Ficha Limpa: Depois de Elmar, Álvaro Gomes tenta provar que PEC de adversário é inconstitucional
Por José Marques
Foto: Max Haack / Ag. Haack / Bahia Notícias
Apesar de a disputa pela autoria da Lei da Ficha Limpa estadual ter parecido chegar ao final do segundo tempo com o apoio do líder do governo na Assembleia Legislativa da Bahia, Zé Neto (PT), à Proposta da Emenda à Constituição (PEC) do deputado Elmar Nascimento (PR), o comunista Álvaro Gomes empurrou a partida para a prorrogação.

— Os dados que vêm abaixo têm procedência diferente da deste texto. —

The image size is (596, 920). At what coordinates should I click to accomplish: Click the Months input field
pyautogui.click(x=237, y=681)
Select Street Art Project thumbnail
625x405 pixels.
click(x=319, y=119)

Em discurso no plenário da Casa, Gomes defendeu o seu projeto de lei das acusações de Elmar – que afirmou que o texto seria tão inconstitucional “que não passaria nem por uma análise superficial de um estudante de direito” – e, por sua vez, tentou provar que, na verdade, a PEC do oposicionista feriria a Constituição. Um dos argumentos utilizados pelo parlamentar da ala da minoria foi a de que só o Poder Executivo poderia, sob projeto de lei, tratar de provimento de cargos. Em sua réplica, o comunista afirmou que o adversário se confundiu “no conceito de servidor público” porque o projeto de lei dispõe, na verdade, "sobre a nomeação para provimento dos cargos do segundo escalão do governo, que, nem de longe, se confunde com servidor público”. Também argumentou que sua matéria não fere a autonomia dos poderes quando diz que o Ministério Público acompanharia as nomeações do Executivo, mas apenas ratificaria a sua função institucional, “que é de fiscalizar a manutenção da ordem jurídica e adotar as providências cabíveis para restabelecê-la sempre que violada”. Por fim, para provar que a PEC de Elmar Nascimento seria inconstitucional, o comunista disse que, segundo a Carta Magna, “quaisquer requisitos a serem estabelecidos pelos estados e/ou municípios para investidura dos seus servidores públicos devem ser estabelecidos por lei de iniciativa do chefe do Poder Executivo do ente federativo”. Em contato com o Bahia Notícias, Álvaro Gomes também defendeu, mais uma vez, a sua proposta das críticas de que não se estenderia aos municípios. “Eu continuo achando que a melhor solução é que cada município faça um debate sobre a lei e adapte às suas realidades. Cidades como Itabuna, Salvador e Heliópolis, por exemplo, já têm projetos de lei sobre o tema”, afirmou.